= SOURCE TEXT =
◆ ◆ ◆

I have been a chef for 30+ years in high-end restaurants. During that time I have used pretty much every brand available but my mainstay has been Wustof. At least in French chef's knives. There are a lot of reasons for that but this isn't the space to get into myriad details. One is the type of steel used. High carbon or stainless? Most are stainless today but many pro chefs prefer high carbon steel. I have a few of those. High carbon steel will allow for a thinner edge but SS is stronger. That will make a difference when you need to chop through small bones. A classic French chef's knife will allow you to do that. A high carbon traditional Japanese knife will be ground only on one side. As such they make great slicers but don't try to chop a chicken bone with it because you will break it.

◆ ◆ ◆

= Dataset items =
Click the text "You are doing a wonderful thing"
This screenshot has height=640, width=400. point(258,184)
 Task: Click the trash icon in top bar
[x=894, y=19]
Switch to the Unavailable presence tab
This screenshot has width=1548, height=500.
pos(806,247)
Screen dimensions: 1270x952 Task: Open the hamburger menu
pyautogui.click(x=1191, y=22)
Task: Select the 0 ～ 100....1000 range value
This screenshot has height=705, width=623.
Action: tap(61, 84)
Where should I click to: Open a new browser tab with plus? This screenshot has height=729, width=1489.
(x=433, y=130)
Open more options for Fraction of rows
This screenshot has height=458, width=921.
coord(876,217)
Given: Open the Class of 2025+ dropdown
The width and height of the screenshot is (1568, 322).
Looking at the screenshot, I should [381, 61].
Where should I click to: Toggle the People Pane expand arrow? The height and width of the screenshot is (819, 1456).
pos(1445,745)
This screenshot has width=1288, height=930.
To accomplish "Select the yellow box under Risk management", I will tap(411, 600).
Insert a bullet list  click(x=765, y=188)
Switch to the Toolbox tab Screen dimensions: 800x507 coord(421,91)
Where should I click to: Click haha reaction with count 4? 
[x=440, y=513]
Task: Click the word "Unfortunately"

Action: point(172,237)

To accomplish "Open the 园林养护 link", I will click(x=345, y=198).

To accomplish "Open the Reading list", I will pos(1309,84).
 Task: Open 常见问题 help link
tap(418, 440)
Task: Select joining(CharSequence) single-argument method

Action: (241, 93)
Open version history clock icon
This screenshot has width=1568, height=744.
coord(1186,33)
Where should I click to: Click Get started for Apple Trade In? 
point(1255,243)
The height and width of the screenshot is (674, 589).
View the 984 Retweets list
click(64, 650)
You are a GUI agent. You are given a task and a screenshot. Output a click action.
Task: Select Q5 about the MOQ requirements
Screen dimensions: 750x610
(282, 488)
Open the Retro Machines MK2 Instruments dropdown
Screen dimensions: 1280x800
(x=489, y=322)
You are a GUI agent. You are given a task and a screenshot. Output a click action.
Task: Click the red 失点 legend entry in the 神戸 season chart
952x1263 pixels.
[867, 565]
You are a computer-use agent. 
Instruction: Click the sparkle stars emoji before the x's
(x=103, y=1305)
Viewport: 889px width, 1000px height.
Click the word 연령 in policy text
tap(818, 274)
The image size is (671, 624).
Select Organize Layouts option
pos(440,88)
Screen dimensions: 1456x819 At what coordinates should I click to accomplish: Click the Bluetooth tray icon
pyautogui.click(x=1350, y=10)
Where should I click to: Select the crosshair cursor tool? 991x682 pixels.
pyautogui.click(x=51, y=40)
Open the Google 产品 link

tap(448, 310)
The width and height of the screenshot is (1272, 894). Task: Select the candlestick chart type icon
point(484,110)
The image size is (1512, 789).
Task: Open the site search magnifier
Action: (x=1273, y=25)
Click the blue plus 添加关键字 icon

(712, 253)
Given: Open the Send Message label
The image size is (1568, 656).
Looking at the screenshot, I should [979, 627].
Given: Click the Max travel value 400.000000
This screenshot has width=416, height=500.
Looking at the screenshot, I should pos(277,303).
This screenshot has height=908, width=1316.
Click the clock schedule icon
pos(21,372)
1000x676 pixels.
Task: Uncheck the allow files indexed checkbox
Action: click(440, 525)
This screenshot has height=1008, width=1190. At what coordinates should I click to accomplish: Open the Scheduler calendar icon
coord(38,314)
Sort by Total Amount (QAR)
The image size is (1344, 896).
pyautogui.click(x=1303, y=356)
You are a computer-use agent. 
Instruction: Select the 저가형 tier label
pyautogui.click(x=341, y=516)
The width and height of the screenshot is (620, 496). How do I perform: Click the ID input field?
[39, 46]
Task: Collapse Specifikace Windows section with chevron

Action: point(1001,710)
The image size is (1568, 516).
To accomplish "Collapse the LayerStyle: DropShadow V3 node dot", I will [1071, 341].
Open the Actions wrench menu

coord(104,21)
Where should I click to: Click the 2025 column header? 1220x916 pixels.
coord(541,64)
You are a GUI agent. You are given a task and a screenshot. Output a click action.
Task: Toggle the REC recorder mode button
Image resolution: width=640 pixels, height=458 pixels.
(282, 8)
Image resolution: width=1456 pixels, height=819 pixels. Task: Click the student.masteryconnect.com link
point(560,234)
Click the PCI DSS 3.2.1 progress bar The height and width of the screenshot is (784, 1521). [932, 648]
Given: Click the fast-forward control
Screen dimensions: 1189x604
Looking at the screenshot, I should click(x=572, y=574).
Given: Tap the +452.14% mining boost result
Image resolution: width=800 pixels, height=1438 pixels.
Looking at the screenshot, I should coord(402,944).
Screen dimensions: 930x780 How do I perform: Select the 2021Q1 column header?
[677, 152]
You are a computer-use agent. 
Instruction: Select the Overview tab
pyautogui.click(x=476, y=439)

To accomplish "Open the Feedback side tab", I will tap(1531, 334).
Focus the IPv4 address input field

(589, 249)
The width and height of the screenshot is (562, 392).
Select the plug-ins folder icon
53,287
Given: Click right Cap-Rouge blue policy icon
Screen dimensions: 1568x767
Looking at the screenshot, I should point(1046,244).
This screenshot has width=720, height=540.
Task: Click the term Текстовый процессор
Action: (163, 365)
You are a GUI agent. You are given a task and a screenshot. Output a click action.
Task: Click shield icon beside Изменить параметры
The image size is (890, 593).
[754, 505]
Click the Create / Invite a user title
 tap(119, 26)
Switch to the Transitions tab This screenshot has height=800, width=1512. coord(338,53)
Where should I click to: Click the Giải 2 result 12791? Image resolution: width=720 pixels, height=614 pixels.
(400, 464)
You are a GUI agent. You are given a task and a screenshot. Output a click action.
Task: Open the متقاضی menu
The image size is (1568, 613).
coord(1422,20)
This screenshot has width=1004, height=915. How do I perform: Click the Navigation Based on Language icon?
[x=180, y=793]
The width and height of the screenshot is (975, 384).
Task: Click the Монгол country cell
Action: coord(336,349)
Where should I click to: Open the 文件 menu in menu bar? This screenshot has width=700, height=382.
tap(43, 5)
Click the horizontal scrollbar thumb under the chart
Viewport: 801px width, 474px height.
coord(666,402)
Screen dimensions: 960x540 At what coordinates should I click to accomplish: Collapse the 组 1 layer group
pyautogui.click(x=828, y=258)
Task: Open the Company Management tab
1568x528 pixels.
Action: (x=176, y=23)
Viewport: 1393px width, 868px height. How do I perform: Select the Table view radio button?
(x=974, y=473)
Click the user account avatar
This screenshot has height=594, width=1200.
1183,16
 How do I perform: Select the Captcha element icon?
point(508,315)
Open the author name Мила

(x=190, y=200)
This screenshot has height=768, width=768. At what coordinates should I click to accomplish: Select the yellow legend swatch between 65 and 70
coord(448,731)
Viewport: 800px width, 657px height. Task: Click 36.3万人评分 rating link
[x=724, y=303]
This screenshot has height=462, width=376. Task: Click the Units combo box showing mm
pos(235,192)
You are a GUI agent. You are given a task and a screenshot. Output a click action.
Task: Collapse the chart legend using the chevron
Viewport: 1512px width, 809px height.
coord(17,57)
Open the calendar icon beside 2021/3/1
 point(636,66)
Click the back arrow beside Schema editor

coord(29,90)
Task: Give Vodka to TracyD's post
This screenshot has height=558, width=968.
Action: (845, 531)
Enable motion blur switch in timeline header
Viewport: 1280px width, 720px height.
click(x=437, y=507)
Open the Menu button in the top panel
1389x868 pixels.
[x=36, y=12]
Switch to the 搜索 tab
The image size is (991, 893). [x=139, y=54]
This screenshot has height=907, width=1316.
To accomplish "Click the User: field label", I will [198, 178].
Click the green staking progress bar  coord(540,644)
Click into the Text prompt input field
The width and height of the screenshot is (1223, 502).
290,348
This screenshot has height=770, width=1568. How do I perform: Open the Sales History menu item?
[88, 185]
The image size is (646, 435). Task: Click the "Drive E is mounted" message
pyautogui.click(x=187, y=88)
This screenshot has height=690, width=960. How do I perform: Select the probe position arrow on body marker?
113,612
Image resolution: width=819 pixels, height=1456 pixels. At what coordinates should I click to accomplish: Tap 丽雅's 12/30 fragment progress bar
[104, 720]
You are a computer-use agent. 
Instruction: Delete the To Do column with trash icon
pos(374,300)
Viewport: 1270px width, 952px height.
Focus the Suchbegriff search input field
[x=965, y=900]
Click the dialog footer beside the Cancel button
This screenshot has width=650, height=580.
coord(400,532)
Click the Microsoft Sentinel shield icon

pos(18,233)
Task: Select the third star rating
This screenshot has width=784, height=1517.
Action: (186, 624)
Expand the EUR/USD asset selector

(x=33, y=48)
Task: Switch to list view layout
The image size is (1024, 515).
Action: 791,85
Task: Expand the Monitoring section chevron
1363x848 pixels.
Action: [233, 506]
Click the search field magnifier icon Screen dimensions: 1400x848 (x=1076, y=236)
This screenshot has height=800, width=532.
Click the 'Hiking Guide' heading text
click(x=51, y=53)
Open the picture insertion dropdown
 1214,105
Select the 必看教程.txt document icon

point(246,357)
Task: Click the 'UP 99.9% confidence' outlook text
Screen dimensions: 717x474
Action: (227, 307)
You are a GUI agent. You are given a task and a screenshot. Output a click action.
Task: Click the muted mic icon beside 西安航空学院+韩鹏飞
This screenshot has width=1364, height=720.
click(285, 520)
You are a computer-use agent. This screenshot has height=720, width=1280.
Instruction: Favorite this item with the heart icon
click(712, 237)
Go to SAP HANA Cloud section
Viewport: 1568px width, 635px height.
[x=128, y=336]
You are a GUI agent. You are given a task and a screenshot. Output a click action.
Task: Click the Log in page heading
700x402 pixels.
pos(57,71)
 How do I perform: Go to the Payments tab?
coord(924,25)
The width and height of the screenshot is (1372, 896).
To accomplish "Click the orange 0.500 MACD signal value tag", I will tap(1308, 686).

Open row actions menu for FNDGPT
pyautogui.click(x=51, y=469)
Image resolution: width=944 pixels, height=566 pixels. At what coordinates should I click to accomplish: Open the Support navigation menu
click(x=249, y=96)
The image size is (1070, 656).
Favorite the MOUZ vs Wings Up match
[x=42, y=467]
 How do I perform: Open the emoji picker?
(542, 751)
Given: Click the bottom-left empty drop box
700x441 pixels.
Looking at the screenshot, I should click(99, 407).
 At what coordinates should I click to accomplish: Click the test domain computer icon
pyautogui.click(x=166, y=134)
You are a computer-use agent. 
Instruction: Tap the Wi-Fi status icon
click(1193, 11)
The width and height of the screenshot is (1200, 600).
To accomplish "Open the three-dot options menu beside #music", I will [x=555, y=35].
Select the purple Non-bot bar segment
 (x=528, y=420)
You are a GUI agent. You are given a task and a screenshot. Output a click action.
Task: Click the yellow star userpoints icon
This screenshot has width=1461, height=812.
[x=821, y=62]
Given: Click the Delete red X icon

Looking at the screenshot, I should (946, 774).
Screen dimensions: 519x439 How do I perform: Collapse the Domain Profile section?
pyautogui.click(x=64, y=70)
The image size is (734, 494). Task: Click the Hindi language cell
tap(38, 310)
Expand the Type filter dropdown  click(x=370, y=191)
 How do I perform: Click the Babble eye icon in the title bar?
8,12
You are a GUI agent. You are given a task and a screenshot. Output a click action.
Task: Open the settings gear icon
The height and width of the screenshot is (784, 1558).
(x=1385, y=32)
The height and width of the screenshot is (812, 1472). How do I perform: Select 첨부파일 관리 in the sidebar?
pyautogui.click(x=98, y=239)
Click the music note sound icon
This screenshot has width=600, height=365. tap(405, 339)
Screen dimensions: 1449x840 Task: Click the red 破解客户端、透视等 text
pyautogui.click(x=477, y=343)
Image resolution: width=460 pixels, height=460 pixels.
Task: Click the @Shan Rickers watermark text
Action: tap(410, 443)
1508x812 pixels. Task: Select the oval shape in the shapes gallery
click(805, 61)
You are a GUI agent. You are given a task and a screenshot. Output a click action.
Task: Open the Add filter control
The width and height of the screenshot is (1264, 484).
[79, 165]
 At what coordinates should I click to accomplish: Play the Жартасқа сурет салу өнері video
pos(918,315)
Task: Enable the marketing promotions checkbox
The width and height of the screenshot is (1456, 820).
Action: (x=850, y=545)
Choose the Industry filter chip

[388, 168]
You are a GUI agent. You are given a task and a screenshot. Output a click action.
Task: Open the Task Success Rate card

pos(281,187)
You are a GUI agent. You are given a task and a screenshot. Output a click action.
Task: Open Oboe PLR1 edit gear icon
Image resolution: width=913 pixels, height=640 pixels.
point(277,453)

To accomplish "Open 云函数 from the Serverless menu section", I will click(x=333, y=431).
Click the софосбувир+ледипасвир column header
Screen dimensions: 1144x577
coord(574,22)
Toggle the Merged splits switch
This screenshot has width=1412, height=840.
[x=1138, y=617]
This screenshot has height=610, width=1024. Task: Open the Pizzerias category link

◆ ◆ ◆

= BRIEF 1 =
How many lines of the rows contain the string "list"? Matching is case-sensitive, and the reply should be the number alone.
= BRIEF 2 =
What would come next in the post about chef's knives, continuing on from its final sentence?
The post about chef's knives and the rows are unrelated material.

= TASK OUTPUT 1 =
4

= TASK OUTPUT 2 =
It sounds like you are a home cook. Looking for an 8-inch knife belies that. The classic French chef's knife is 10-inches. Wustof, Henckels, Global, Mac, Shun, Giesser, F. Dick, Victorinox Forschner, and many others all make solid working knives.

Incidentally, molded handles are more comfortable for long jobs than traditional scales. But for home use that will likely not matter.

One bit that hasn't been mentioned is forged vs stamped. I think that only a French chef's knife need be forged. Everything else can be stamped.

FWIW, my favorite Wustof model is 4584. It's a beast.


----------



## Mathew J (Oct 18, 2006)

Not a pro but we have Henckles Professional S knives and they work rather well and have held up for years.

Good luck


----------



## Packleader (Aug 25, 2011)

Thanks for an excellent response!

I've been using the Victorinox Forschner. It does everything that its supposed to do, In a professional setting where lightweight blades are an advantage, the Victorinox should do well.

But for someone like me who prepares no more than one or two meals a day and who wants one knife that can do it all, something with more heft would be desirable.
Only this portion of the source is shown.